Activity: Extract all of the entries and set them down verbatim.

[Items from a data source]
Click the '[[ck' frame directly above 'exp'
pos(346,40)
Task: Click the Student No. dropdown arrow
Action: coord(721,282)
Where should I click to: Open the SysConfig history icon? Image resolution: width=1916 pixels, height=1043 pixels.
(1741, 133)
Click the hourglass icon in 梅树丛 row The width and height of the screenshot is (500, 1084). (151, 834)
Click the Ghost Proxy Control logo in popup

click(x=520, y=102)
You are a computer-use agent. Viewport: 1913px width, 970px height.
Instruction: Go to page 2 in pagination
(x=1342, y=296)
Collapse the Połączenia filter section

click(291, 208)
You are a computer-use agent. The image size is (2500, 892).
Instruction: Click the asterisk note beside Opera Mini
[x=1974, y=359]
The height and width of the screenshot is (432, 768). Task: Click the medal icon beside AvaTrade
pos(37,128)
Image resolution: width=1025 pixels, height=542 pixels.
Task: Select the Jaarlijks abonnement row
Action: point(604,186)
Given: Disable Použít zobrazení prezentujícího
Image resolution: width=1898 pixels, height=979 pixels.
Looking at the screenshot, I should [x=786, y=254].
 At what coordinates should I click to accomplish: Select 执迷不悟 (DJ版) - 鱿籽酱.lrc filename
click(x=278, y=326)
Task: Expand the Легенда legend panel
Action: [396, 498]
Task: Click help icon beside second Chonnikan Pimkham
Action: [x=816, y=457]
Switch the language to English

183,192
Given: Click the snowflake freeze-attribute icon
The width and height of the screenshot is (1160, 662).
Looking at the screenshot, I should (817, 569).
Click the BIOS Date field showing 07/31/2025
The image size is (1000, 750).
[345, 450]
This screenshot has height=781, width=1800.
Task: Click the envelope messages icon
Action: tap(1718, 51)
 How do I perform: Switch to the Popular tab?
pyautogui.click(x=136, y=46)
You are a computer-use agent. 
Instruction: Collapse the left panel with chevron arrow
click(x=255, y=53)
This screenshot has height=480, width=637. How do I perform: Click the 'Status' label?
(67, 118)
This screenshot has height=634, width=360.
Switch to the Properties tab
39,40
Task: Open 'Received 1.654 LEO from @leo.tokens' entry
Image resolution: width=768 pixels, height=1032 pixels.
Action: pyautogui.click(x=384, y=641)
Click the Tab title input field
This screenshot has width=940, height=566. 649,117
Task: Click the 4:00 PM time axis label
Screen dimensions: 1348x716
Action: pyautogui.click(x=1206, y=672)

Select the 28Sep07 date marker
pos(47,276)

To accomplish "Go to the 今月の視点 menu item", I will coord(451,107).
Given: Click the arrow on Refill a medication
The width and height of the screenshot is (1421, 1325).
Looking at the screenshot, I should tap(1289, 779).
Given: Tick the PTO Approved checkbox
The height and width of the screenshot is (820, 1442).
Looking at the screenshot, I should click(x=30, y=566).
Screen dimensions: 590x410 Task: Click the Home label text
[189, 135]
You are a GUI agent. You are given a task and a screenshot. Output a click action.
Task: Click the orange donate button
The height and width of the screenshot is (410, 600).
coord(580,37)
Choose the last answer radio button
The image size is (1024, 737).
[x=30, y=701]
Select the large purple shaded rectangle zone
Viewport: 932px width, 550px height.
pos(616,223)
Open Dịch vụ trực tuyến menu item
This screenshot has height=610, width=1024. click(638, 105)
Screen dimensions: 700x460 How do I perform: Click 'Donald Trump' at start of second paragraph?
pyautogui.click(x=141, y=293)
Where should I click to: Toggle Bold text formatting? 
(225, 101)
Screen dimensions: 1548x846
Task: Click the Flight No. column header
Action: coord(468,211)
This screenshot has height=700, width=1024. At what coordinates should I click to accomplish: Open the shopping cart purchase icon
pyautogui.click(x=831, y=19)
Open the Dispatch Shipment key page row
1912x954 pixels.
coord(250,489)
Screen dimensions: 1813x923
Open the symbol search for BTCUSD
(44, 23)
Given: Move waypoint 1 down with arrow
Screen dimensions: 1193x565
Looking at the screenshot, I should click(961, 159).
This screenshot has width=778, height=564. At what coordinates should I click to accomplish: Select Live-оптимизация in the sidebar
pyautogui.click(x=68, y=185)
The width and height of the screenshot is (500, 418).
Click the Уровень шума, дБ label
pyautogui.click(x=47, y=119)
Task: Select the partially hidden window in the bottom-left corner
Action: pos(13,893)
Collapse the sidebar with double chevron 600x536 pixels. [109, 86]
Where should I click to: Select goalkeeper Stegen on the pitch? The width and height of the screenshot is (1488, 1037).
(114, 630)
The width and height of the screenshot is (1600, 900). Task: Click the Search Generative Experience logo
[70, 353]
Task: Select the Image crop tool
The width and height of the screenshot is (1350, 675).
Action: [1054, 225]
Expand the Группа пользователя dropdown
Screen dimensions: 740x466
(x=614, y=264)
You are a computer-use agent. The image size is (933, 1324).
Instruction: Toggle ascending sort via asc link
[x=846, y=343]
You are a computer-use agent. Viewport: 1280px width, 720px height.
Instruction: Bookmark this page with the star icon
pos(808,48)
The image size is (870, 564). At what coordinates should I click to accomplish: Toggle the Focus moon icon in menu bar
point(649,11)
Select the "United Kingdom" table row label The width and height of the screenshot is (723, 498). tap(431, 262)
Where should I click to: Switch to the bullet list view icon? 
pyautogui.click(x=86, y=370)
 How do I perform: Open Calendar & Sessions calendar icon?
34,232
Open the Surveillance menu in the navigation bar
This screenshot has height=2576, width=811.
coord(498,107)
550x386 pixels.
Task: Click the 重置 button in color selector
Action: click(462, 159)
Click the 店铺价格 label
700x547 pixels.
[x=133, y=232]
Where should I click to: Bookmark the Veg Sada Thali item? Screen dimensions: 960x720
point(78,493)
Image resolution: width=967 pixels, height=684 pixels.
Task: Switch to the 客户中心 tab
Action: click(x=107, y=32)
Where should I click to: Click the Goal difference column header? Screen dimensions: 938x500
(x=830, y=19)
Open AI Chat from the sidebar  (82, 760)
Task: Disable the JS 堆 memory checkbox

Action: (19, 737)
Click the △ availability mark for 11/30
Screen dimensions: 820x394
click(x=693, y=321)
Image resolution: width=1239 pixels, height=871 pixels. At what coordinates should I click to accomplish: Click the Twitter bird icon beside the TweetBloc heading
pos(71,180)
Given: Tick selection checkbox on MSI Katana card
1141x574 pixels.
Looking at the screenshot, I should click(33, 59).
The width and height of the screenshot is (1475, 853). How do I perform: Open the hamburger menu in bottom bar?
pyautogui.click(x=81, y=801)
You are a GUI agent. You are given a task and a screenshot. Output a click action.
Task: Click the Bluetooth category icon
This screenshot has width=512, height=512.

Exercise result:
Click the '[[ck' frame directly above 'exp'
pos(346,40)
Task: Click the Student No. dropdown arrow
Action: coord(721,282)
Where should I click to: Open the SysConfig history icon? Image resolution: width=1916 pixels, height=1043 pixels.
(1741, 133)
Click the hourglass icon in 梅树丛 row The width and height of the screenshot is (500, 1084). (151, 834)
Click the Ghost Proxy Control logo in popup

click(x=520, y=102)
You are a computer-use agent. Viewport: 1913px width, 970px height.
Instruction: Go to page 2 in pagination
(x=1342, y=296)
Collapse the Połączenia filter section

click(291, 208)
You are a computer-use agent. The image size is (2500, 892).
Instruction: Click the asterisk note beside Opera Mini
[x=1974, y=359]
The height and width of the screenshot is (432, 768). Task: Click the medal icon beside AvaTrade
pos(37,128)
Image resolution: width=1025 pixels, height=542 pixels.
Task: Select the Jaarlijks abonnement row
Action: point(604,186)
Given: Disable Použít zobrazení prezentujícího
Image resolution: width=1898 pixels, height=979 pixels.
Looking at the screenshot, I should [x=786, y=254].
 At what coordinates should I click to accomplish: Select 执迷不悟 (DJ版) - 鱿籽酱.lrc filename
click(x=278, y=326)
Task: Expand the Легенда legend panel
Action: [396, 498]
Task: Click help icon beside second Chonnikan Pimkham
Action: [x=816, y=457]
Switch the language to English

183,192
Given: Click the snowflake freeze-attribute icon
The width and height of the screenshot is (1160, 662).
Looking at the screenshot, I should (817, 569).
Click the BIOS Date field showing 07/31/2025
The image size is (1000, 750).
[345, 450]
This screenshot has height=781, width=1800.
Task: Click the envelope messages icon
Action: tap(1718, 51)
 How do I perform: Switch to the Popular tab?
pyautogui.click(x=136, y=46)
You are a computer-use agent. 
Instruction: Collapse the left panel with chevron arrow
click(x=255, y=53)
This screenshot has height=480, width=637. How do I perform: Click the 'Status' label?
(67, 118)
This screenshot has height=634, width=360.
Switch to the Properties tab
39,40
Task: Open 'Received 1.654 LEO from @leo.tokens' entry
Image resolution: width=768 pixels, height=1032 pixels.
Action: pyautogui.click(x=384, y=641)
Click the Tab title input field
This screenshot has width=940, height=566. 649,117
Task: Click the 4:00 PM time axis label
Screen dimensions: 1348x716
Action: pyautogui.click(x=1206, y=672)

Select the 28Sep07 date marker
pos(47,276)

To accomplish "Go to the 今月の視点 menu item", I will coord(451,107).
Given: Click the arrow on Refill a medication
The width and height of the screenshot is (1421, 1325).
Looking at the screenshot, I should tap(1289, 779).
Given: Tick the PTO Approved checkbox
The height and width of the screenshot is (820, 1442).
Looking at the screenshot, I should click(x=30, y=566).
Screen dimensions: 590x410 Task: Click the Home label text
[189, 135]
You are a GUI agent. You are given a task and a screenshot. Output a click action.
Task: Click the orange donate button
The height and width of the screenshot is (410, 600).
coord(580,37)
Choose the last answer radio button
The image size is (1024, 737).
[x=30, y=701]
Select the large purple shaded rectangle zone
Viewport: 932px width, 550px height.
pos(616,223)
Open Dịch vụ trực tuyến menu item
This screenshot has height=610, width=1024. click(638, 105)
Screen dimensions: 700x460 How do I perform: Click 'Donald Trump' at start of second paragraph?
pyautogui.click(x=141, y=293)
Where should I click to: Toggle Bold text formatting? 
(225, 101)
Screen dimensions: 1548x846
Task: Click the Flight No. column header
Action: coord(468,211)
This screenshot has height=700, width=1024. At what coordinates should I click to accomplish: Open the shopping cart purchase icon
pyautogui.click(x=831, y=19)
Open the Dispatch Shipment key page row
1912x954 pixels.
coord(250,489)
Screen dimensions: 1813x923
Open the symbol search for BTCUSD
(44, 23)
Given: Move waypoint 1 down with arrow
Screen dimensions: 1193x565
Looking at the screenshot, I should click(961, 159).
This screenshot has width=778, height=564. At what coordinates should I click to accomplish: Select Live-оптимизация in the sidebar
pyautogui.click(x=68, y=185)
The width and height of the screenshot is (500, 418).
Click the Уровень шума, дБ label
pyautogui.click(x=47, y=119)
Task: Select the partially hidden window in the bottom-left corner
Action: pos(13,893)
Collapse the sidebar with double chevron 600x536 pixels. [109, 86]
Where should I click to: Select goalkeeper Stegen on the pitch? The width and height of the screenshot is (1488, 1037).
(114, 630)
The width and height of the screenshot is (1600, 900). Task: Click the Search Generative Experience logo
[70, 353]
Task: Select the Image crop tool
The width and height of the screenshot is (1350, 675).
Action: [1054, 225]
Expand the Группа пользователя dropdown
Screen dimensions: 740x466
(x=614, y=264)
You are a computer-use agent. The image size is (933, 1324).
Instruction: Toggle ascending sort via asc link
[x=846, y=343]
You are a computer-use agent. Viewport: 1280px width, 720px height.
Instruction: Bookmark this page with the star icon
pos(808,48)
The image size is (870, 564). At what coordinates should I click to accomplish: Toggle the Focus moon icon in menu bar
point(649,11)
Select the "United Kingdom" table row label The width and height of the screenshot is (723, 498). tap(431, 262)
Where should I click to: Switch to the bullet list view icon? 
pyautogui.click(x=86, y=370)
 How do I perform: Open Calendar & Sessions calendar icon?
34,232
Open the Surveillance menu in the navigation bar
This screenshot has height=2576, width=811.
coord(498,107)
550x386 pixels.
Task: Click the 重置 button in color selector
Action: click(462, 159)
Click the 店铺价格 label
700x547 pixels.
[x=133, y=232]
Where should I click to: Bookmark the Veg Sada Thali item? Screen dimensions: 960x720
point(78,493)
Image resolution: width=967 pixels, height=684 pixels.
Task: Switch to the 客户中心 tab
Action: click(x=107, y=32)
Where should I click to: Click the Goal difference column header? Screen dimensions: 938x500
(x=830, y=19)
Open AI Chat from the sidebar  (82, 760)
Task: Disable the JS 堆 memory checkbox

Action: (19, 737)
Click the △ availability mark for 11/30
Screen dimensions: 820x394
click(x=693, y=321)
Image resolution: width=1239 pixels, height=871 pixels. At what coordinates should I click to accomplish: Click the Twitter bird icon beside the TweetBloc heading
pos(71,180)
Given: Tick selection checkbox on MSI Katana card
1141x574 pixels.
Looking at the screenshot, I should click(33, 59).
The width and height of the screenshot is (1475, 853). How do I perform: Open the hamburger menu in bottom bar?
pyautogui.click(x=81, y=801)
You are a GUI agent. You are given a task and a screenshot. Output a click action.
Task: Click the Bluetooth category icon
This screenshot has width=512, height=512.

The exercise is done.